Carr also takes great pleasure in telling residents how she tried to get this or that done at the city, but was blocked. But she’s fighting for people in spite of the terrible obstacles, she reassures them.

Okay, here’s the deal. Learn how to get things done. That’s what politicians, even minority politicians with hostile people in control, do. Figure out smart motions to make that everyone has to agree with. I’ve seen her do it on occasion. (One was her motion to get the city to call a meeting with the parties involved in the Hollywood Theatre.) And show that you can do the difficult thing of telling a crowd that you don’t agree with everything they’re saying — even if it’s not popular. It will be good practice for if you ever have to be in charge of the difficult decisions.

Categories: Uncategorized

  • Lewis_N_Villegas

    Reporters could clean up their act too, Frances. It might be a good idea to stay neutral or at least practice neutrality. It does not boil down to one issue—what party is your choice. The issues are plural and typically can be analyzed in terms of a few, hard and measurable facts. That’s my dream reporter—the one who knows the beat but sleuths for the facts.

    Let’s begin with Mr. Lapointe who met with RAMP early on in the campaign along with Rob McDowell, candidate for Councillor, and NPA campaign manager Mr. Leung. The Mayoral candidate expressed his dual principles about transparency and consultation in government.

    I have it as there—OTC: openness, transparency & consultation.

    If ‘wishes’ 1 & 2 on Frances’s list fall under Mr. Lapointe’s missing principle: open governance, then I concur. That would cover most of the wishes for access as a reporter (Nos 4 & 5).

    In place of wish #3 I would add something about the principle of ‘subsidiarity’ in neighbourhood planning.

    Ned Jacobs—who learned about good human-scale urbanism growing up in Greenwich Village, NYC—introduced the idea at the second coalition of neighbourhood associations meeting. The principle of ‘subsidiarity’ invokes the concept that decisions will be made at the level closest to where decisions will have their greatest impact. It is not quite so simple as Councillor candidate, and former chair of the Strathcona Resident’s Association, Pete Fry put it—Let the People Do the Planning.

    However, planning practice using subsidiarity in the neighbourhood design process would be a good reboot of our failed neighbourhood process.

    As to Ms. Carr’s performance—what I have seen of it—is nothing short of remarkable. With the NPA and Vision at this moment looking for all practical purposes as the same political stripe, one turns to the Greens for a new organization of political ideals at the local level and beyond.

    Ms. Carr’s first victory was putting distance between herself and the yahoo! origins of the radical greens. The second may well be to achieve the stated goal of holding the balance of power at city council for the next four years.

    The step after that—and this one applies to all the names on the ballot—is to grow in their curiosity about how to make great cities one street, one block, one park, one school and one neighbourhood at a time. That means getting over the ‘tower’ problem; learning from those who have taken the time to research in depth the right transportation strategy for the entire city & region (one hint: its not about more lanes for cars); and—as you suggest—getting down to the audit level on city business.

    I am more inclined to put the focus first on an audit to account for how we consume energy & fuel locally. It is ever more critical now that the Burrard Inlet is being considered for more tanker traffic.

## WRITTEN TASKS
1 - In the excerpt on city politics, who introduced the idea of subsidiarity in neighbourhood planning?
2 - Reproduce word for word the part of the excerpt on city politics that runs from "In place of" to "failed neighbourhood process.".

## SUPPLIED DATA
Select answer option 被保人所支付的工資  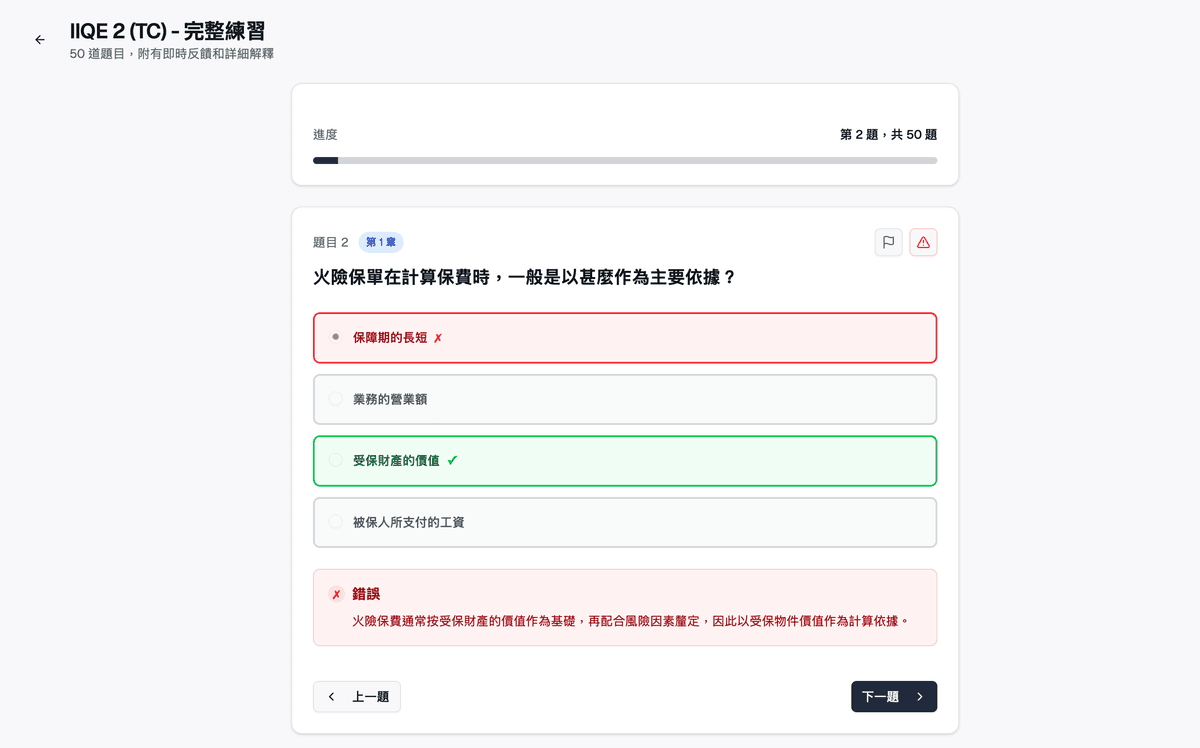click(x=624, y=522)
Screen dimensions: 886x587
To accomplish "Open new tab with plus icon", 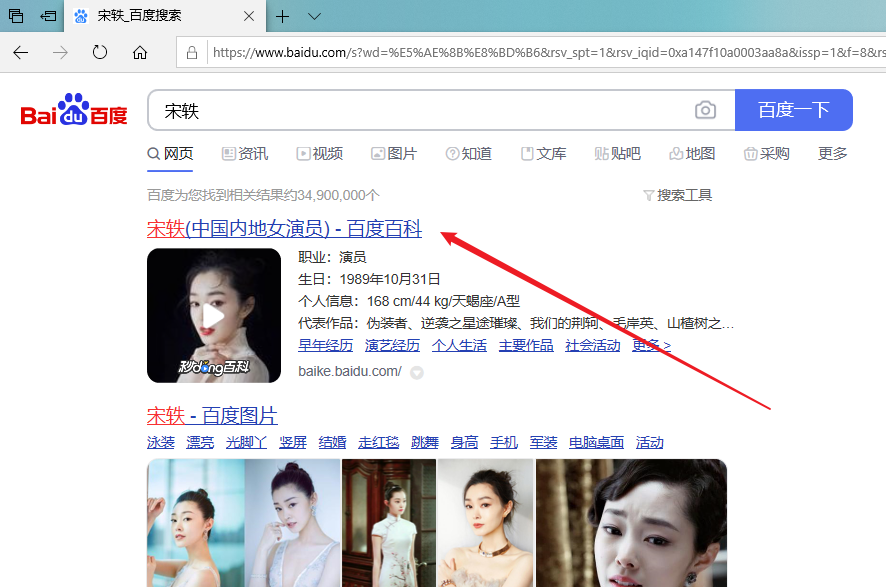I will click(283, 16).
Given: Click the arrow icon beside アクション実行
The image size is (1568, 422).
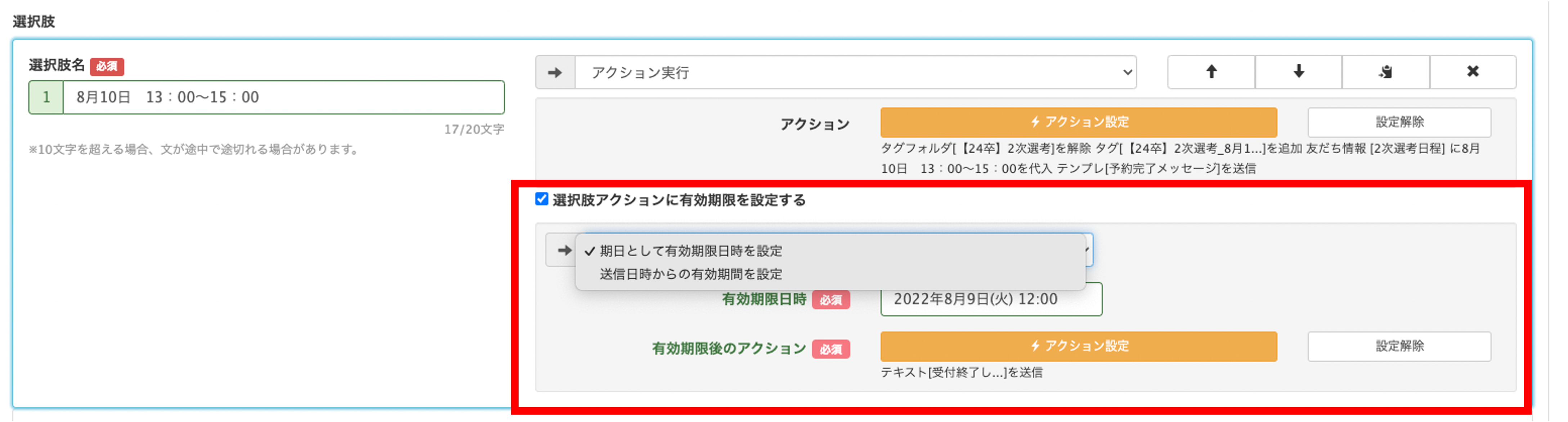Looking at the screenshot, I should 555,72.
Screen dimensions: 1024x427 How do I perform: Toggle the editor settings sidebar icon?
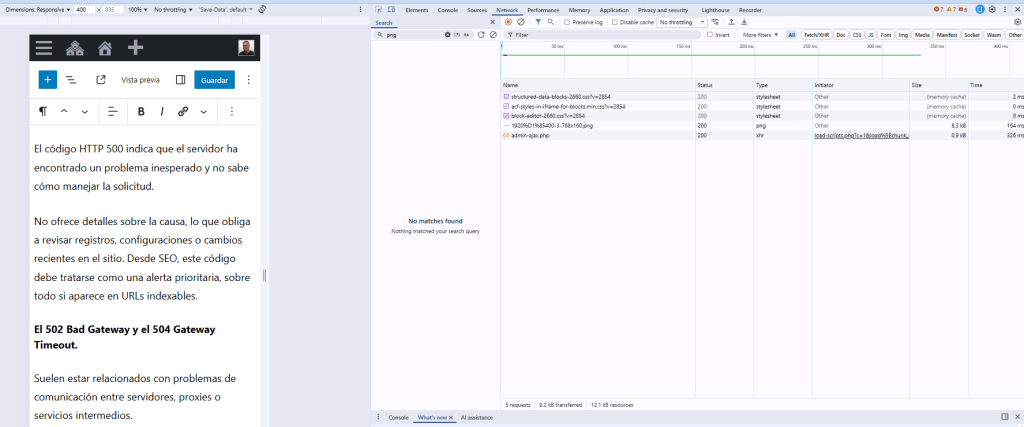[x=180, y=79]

--

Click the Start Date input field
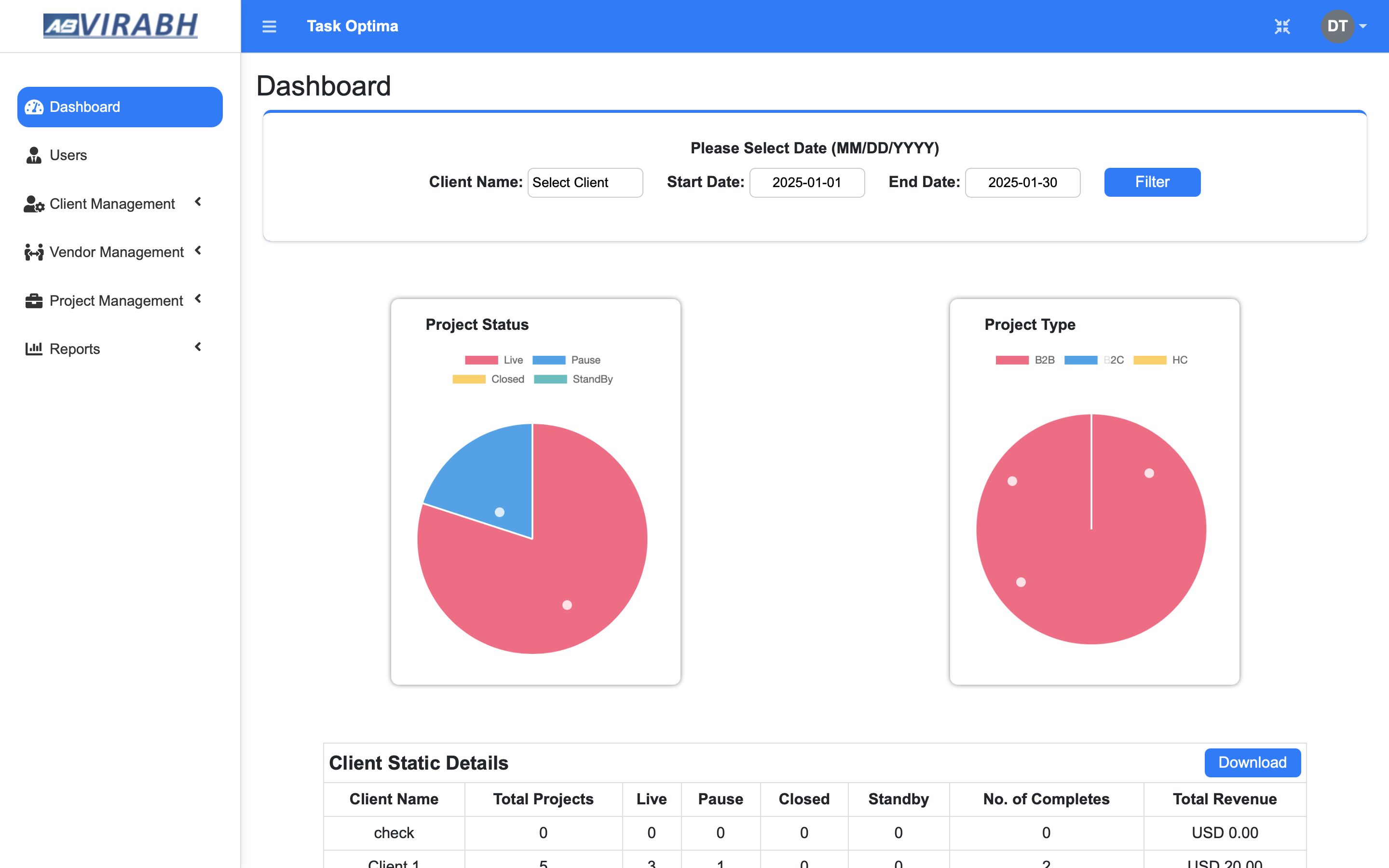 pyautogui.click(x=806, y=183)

---

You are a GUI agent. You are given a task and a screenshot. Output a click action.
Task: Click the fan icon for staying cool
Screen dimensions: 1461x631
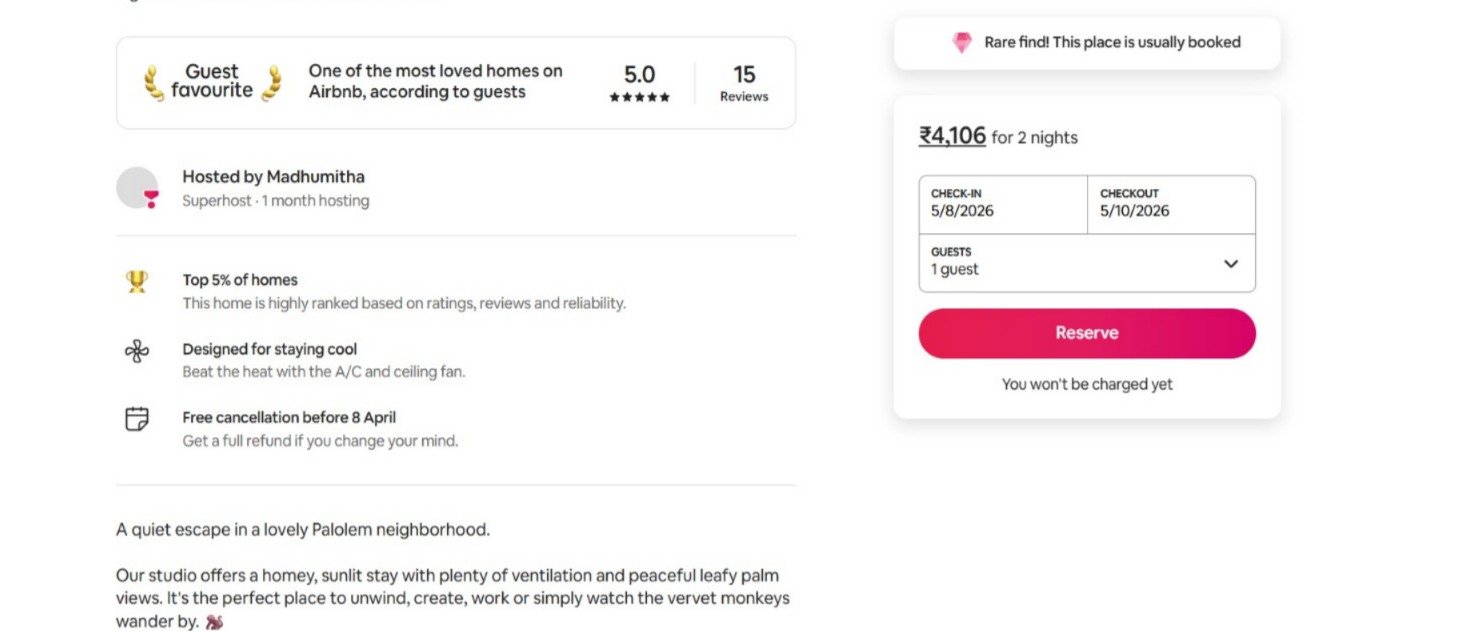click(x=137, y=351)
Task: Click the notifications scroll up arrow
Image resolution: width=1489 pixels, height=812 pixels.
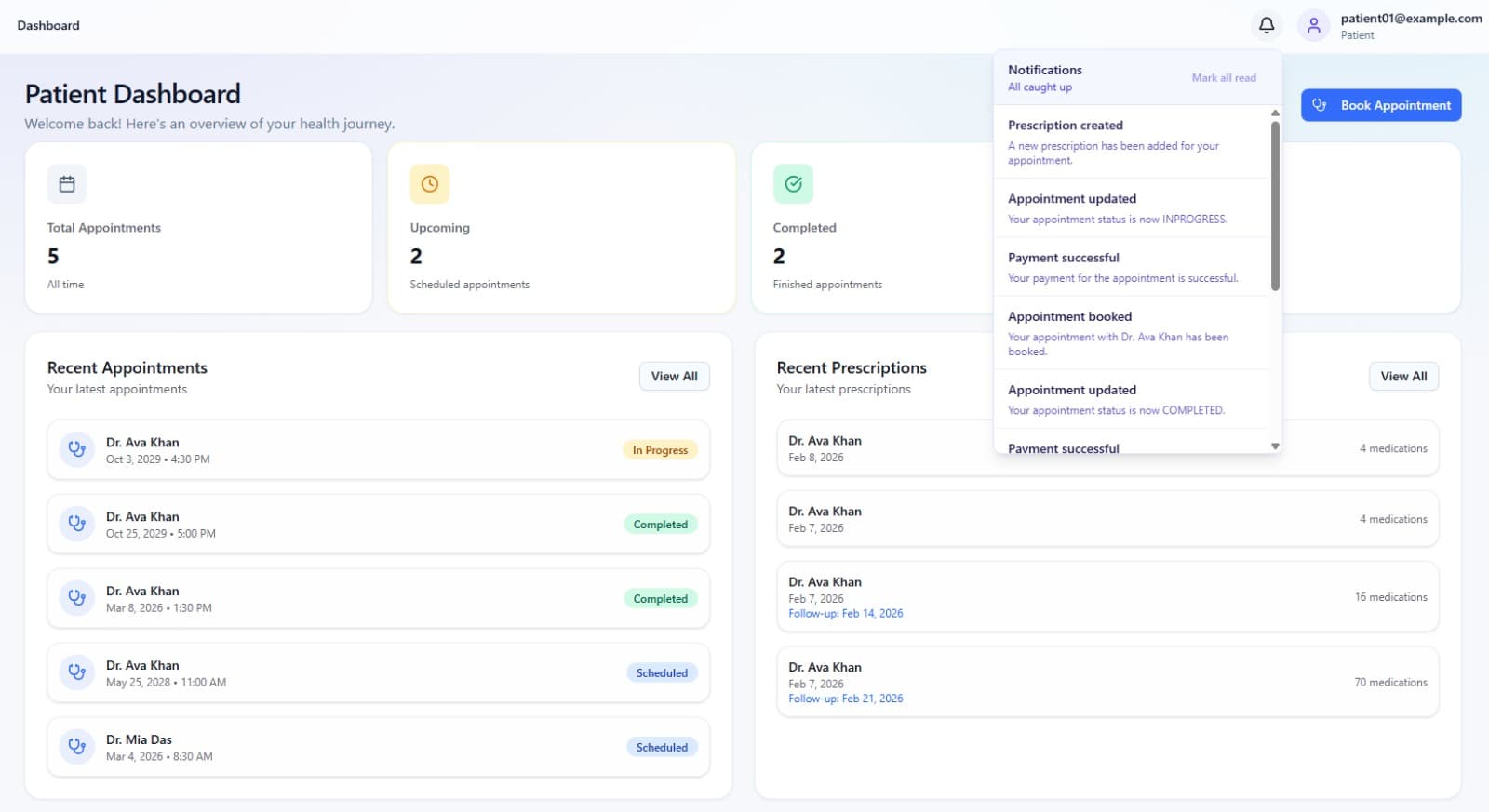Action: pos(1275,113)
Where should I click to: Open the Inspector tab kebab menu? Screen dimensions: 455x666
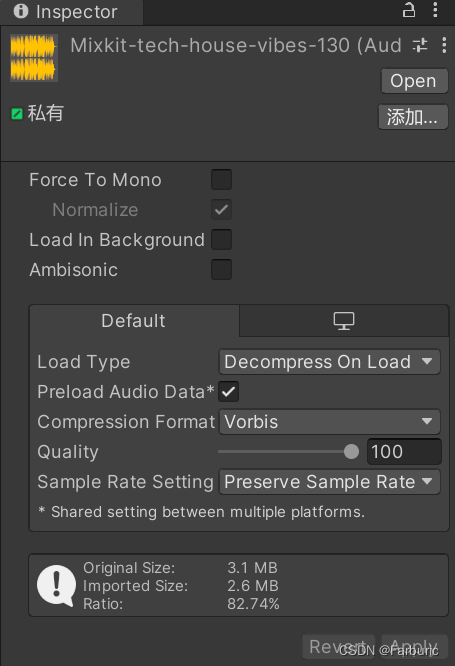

## FULL ANSWERS
1 - Ned Jacobs

2 -
In place of wish #3 I would add something about the principle of ‘subsidiarity’ in neighbourhood planning.

    Ned Jacobs—who learned about good human-scale urbanism growing up in Greenwich Village, NYC—introduced the idea at the second coalition of neighbourhood associations meeting. The principle of ‘subsidiarity’ invokes the concept that decisions will be made at the level closest to where decisions will have their greatest impact. It is not quite so simple as Councillor candidate, and former chair of the Strathcona Resident’s Association, Pete Fry put it—Let the People Do the Planning.

    However, planning practice using subsidiarity in the neighbourhood design process would be a good reboot of our failed neighbourhood process.